§ 答えるべき問い:
1. 新年の挨拶文のうち、「人類の歴史をどのようにとらえ」という語句を含む箇所から始め、「もと心の医療を行っています。」で止めて、その範囲を一字一句変えずに書き写しなさい。
2. 新年の挨拶文の「人類の歴史をどのようにとらえるか」で始まる段落を、主な事実を残したまま箇条書きに書き直しなさい。
3. 新年の挨拶文によると、スペイン風邪による日本の犠牲者は何人にのぼったか。

§ 本文:

新年のご挨拶
令和3年を迎えて
かみのやま病院 院長 田所 稔
新年あけましておめでとうございます。旧年中は大変お世話になりました。あらためましてお礼申し上げます
今年は、移動自粛やステイホームなど、いつもとは違うお正月で幕が開けました。患者様やご家族様にも各玄関での検温と手消毒、面会禁止や外出外泊等の制限のお願いを申し上げ、ご不便をお掛けしていること大変申し訳なく思っております。どうかご理解とご協力のほどよろしくお願い申し上げます。
新年の挨拶としては、いささかそぐわない話題となりますが、コロナに関しては今年も大変な年になることを覚悟しなければなりません。このようなことは、20世紀前半にもありました。人類にとって最大のパンデミックは、スペイン風邪と言われているものですが、世界の人口が20億人の時に5億人が発症し、犠牲者は、アメリカ55万人、ロシア45万人、イギリス20万人、中国400〜1000万人、インド1200〜2000万人、イタリア50万人、日本でも38万人にのぼりました。それらを教訓に先人は以下の教訓を残してくれました。
- 人間は免疫を持たない病気に対して驚くほど弱い。
- 新型インフルエンザが世界的に流行すると1億5000万人もの死者が出る。
- 賢者は最悪を想定しつつ楽観的に行動する。
人類の歴史をどのようにとらえるか定義の仕方にもよりますが、人間の誕生を25万年〜2000万年前と考えたとしてもウイルスの歴史は40億年前後です。人類は誕生した時からウイルスとともに生きているわけです。したがってウイルスの生態を知ることは重要です。ウイルスは、宿主には沈黙を守り、宿主の免疫力が下がった時、症状を発現させます。加えてウイルスは遺伝子の束のようなものであり、足はありません。またオゾンと紫外線が有効です。
このようなことを考えただけでも、コロナに対して人類は互いの信頼の上に協力し合い、助け合うことが重要と思われます。感染された方やそのご家族、関係者への誹謗中傷、罵声を浴びせたり石を投げつけたりするのはもってのほかであることは言うまでもありません。
私たち精神科医療に従事する者は、それらがいかに人の心を傷つけ、その傷がさらに人々へ広がってしまうという過去の苦い歴史と反省のもと心の医療を行っています。
本年も感染対策を講じながら、コロナ渦にあっても患者様、ご家族様、地域のみなさまに安心してご利用していただけますよう職員一同努力してまいります。
そして今年のクリスマスをみんなで楽しみましょう。

§ 与えられたデータ:
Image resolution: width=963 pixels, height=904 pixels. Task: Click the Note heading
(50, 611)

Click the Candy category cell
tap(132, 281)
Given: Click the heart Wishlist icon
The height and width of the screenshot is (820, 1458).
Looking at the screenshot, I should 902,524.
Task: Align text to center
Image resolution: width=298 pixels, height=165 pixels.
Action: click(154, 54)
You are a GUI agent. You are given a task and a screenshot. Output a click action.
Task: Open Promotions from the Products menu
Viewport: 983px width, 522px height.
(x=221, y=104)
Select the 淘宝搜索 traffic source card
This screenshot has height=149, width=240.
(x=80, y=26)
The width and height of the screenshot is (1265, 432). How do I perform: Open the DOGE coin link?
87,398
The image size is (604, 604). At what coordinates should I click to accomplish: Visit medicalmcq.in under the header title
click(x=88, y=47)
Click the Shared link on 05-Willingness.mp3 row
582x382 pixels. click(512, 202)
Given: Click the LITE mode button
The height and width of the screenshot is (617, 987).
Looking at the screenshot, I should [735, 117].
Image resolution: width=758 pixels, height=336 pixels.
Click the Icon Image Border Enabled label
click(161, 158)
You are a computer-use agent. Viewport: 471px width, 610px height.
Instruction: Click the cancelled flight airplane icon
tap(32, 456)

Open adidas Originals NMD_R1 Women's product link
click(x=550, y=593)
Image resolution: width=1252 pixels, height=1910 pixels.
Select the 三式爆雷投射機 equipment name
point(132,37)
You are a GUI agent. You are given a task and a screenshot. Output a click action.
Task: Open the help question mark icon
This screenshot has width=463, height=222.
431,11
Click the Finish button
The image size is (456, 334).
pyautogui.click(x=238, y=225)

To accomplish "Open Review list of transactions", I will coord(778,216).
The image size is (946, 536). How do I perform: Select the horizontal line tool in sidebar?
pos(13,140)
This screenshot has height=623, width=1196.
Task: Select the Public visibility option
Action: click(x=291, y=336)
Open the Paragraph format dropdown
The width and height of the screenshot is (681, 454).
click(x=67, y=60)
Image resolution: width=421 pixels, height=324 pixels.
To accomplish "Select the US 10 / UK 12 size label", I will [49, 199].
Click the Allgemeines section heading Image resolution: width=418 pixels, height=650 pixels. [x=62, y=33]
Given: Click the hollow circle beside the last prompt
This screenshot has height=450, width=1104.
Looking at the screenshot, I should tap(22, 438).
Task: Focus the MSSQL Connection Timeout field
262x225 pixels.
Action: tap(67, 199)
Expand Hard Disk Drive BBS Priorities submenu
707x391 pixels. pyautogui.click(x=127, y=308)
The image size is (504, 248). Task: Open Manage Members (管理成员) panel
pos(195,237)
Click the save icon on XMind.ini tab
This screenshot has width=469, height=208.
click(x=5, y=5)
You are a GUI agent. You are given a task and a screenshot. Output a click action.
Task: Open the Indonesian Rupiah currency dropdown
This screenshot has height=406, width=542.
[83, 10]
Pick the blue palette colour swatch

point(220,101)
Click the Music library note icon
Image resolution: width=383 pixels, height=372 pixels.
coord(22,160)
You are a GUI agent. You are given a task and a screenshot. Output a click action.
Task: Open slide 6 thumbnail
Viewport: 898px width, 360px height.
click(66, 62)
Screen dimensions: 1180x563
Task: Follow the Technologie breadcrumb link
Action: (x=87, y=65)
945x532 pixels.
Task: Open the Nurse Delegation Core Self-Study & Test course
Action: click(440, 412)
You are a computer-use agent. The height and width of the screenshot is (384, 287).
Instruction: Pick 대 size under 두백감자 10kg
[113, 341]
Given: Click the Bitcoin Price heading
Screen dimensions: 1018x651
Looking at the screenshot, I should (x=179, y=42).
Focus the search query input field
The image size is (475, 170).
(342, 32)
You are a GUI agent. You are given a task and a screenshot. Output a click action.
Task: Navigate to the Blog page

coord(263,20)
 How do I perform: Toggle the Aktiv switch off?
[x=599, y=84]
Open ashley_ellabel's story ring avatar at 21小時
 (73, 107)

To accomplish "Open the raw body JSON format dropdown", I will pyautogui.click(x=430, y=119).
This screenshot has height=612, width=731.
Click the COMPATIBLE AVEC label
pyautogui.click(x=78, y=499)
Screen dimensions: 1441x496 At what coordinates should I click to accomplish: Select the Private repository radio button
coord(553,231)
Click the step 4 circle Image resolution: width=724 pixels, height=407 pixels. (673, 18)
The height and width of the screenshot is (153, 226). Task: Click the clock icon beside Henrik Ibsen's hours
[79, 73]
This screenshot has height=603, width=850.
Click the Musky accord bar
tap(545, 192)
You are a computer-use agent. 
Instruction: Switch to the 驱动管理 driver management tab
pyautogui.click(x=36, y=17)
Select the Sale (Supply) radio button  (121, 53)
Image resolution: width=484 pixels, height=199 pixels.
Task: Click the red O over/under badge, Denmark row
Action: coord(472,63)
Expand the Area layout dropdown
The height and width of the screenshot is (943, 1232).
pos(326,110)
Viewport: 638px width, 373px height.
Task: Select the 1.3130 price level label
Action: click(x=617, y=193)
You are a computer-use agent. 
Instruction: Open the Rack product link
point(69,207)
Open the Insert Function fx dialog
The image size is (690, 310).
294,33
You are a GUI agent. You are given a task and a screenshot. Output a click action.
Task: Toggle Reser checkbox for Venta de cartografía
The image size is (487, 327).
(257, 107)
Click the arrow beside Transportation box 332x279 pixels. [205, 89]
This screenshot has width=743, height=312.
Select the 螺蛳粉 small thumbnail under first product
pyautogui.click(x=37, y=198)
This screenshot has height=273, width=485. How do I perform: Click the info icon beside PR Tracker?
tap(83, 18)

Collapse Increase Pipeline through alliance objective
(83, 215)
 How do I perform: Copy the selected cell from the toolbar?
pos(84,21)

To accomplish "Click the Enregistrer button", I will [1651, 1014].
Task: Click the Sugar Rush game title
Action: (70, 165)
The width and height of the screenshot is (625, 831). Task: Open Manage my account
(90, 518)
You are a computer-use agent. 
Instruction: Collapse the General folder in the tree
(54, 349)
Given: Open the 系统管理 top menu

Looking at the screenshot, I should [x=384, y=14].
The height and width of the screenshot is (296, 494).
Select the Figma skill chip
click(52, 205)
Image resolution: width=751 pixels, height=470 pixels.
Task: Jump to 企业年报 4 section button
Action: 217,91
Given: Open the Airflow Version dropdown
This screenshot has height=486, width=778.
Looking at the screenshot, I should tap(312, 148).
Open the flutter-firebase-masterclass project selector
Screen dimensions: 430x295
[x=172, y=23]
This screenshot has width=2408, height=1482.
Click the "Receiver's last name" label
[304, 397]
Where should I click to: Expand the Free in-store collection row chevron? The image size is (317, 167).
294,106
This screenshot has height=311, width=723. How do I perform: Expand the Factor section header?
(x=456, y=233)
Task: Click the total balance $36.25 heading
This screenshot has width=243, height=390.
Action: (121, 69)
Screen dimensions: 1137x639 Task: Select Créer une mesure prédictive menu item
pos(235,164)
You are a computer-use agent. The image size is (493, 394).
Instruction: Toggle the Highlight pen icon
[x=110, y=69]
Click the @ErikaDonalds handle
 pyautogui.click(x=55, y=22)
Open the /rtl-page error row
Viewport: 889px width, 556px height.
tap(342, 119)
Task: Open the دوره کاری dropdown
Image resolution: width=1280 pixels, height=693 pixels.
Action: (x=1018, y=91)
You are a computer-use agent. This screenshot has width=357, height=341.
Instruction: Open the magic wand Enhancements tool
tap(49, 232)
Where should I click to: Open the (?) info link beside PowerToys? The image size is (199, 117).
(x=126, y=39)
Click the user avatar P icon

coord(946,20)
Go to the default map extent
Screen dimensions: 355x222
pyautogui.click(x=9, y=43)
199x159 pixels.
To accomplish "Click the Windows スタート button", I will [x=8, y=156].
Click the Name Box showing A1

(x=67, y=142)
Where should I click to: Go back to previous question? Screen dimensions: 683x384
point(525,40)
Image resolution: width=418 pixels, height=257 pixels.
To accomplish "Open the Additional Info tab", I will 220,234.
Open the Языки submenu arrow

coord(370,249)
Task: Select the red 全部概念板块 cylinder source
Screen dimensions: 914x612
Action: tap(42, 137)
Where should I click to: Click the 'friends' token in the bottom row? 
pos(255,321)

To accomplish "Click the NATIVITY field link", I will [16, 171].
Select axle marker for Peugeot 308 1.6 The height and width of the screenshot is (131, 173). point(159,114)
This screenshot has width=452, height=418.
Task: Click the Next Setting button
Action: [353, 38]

§ 解答一覧:
1.
人類の歴史をどのようにとらえるか定義の仕方にもよりますが、人間の誕生を25万年〜2000万年前と考えたとしてもウイルスの歴史は40億年前後です。人類は誕生した時からウイルスとともに生きているわけです。したがってウイルスの生態を知ることは重要です。ウイルスは、宿主には沈黙を守り、宿主の免疫力が下がった時、症状を発現させます。加えてウイルスは遺伝子の束のようなものであり、足はありません。またオゾンと紫外線が有効です。
このようなことを考えただけでも、コロナに対して人類は互いの信頼の上に協力し合い、助け合うことが重要と思われます。感染された方やそのご家族、関係者への誹謗中傷、罵声を浴びせたり石を投げつけたりするのはもってのほかであることは言うまでもありません。
私たち精神科医療に従事する者は、それらがいかに人の心を傷つけ、その傷がさらに人々へ広がってしまうという過去の苦い歴史と反省のもと心の医療を行っています。

2.
- 人間の誕生を25万年〜2000万年前と考えても、ウイルスの歴史は40億年前後である。
- 人類は誕生した時からウイルスとともに生きており、ウイルスの生態を知ることが重要である。
- ウイルスは宿主には沈黙を守り、宿主の免疫力が下がった時に症状を発現させる。
- ウイルスは遺伝子の束のようなもので、足はない。
- オゾンと紫外線が有効である。

3. 日本の犠牲者は38万人にのぼった。